In light of this letter, management initiated a review of its lease-related accounting methods. Based on this review, as well as discussions with the Company’s independent auditors and its Audit Committee, the Company determined that the Company’s accounting for leases was not in conformity with GAAP as described in the SEC’s letter. Accordingly, on March 3, 2005, management and the Audit Committee determined that the Company would be required to restate its previously issued consolidated financial statements, including those contained in the Company’s Annual Report on Form 10-K for the fiscal years ended December 29, 2002 and December 28, 2003, and those in the Company’s Quarterly Reports on Form 10-Q for the fiscal quarters ended April 18, 2004, July 11, 2004 and October 3, 2004. Further, management and the Audit Committee have determined that the Company’s unaudited consolidated financial results included in the Company’s press release issued on February 3, 2005 should likewise no longer be relied upon.

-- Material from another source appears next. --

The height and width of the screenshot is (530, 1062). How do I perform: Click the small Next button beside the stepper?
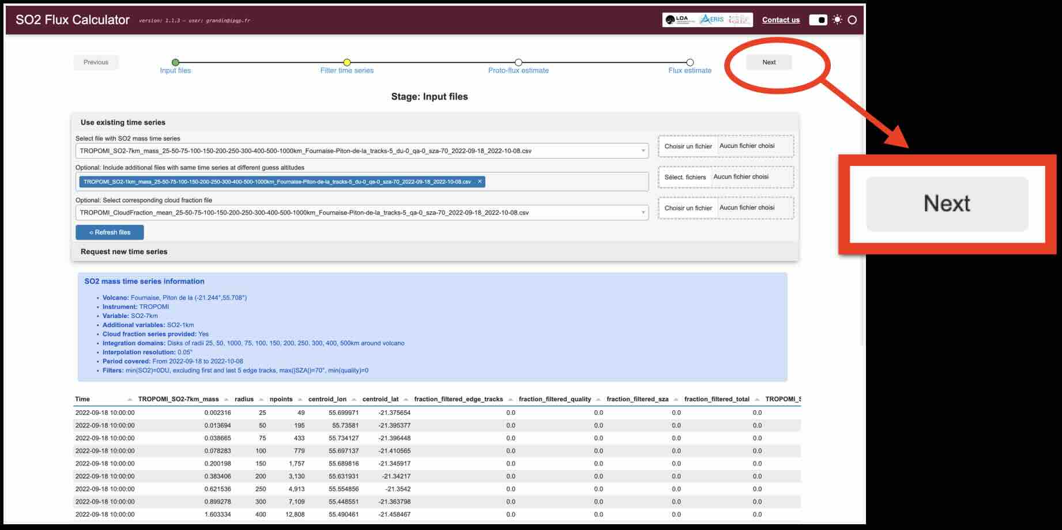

Due to the time and effort involved in determining the effect of these adjustments on the Company’s historical financial statements, the Company intends to file a Form 12b-25 and to delay the filing of its Annual Report on Form 10-K for the fiscal year ended December 26, 2004, which the Company now expects to file on or before March 28, 2005. The Company’s Annual Report on Form 10-K for the fiscal year ended December 26, 2004 will include disclosure of the effects of the adjustments on the financial statements of each of the periods included in the audited financial statements. The Company also intends to file amended quarterly reports for the fiscal quarters ended April 18, 2004, July 11, 2004 and October 3, 2004.
Item 9.01. Financial Statements and Exhibits
(c) Exhibits.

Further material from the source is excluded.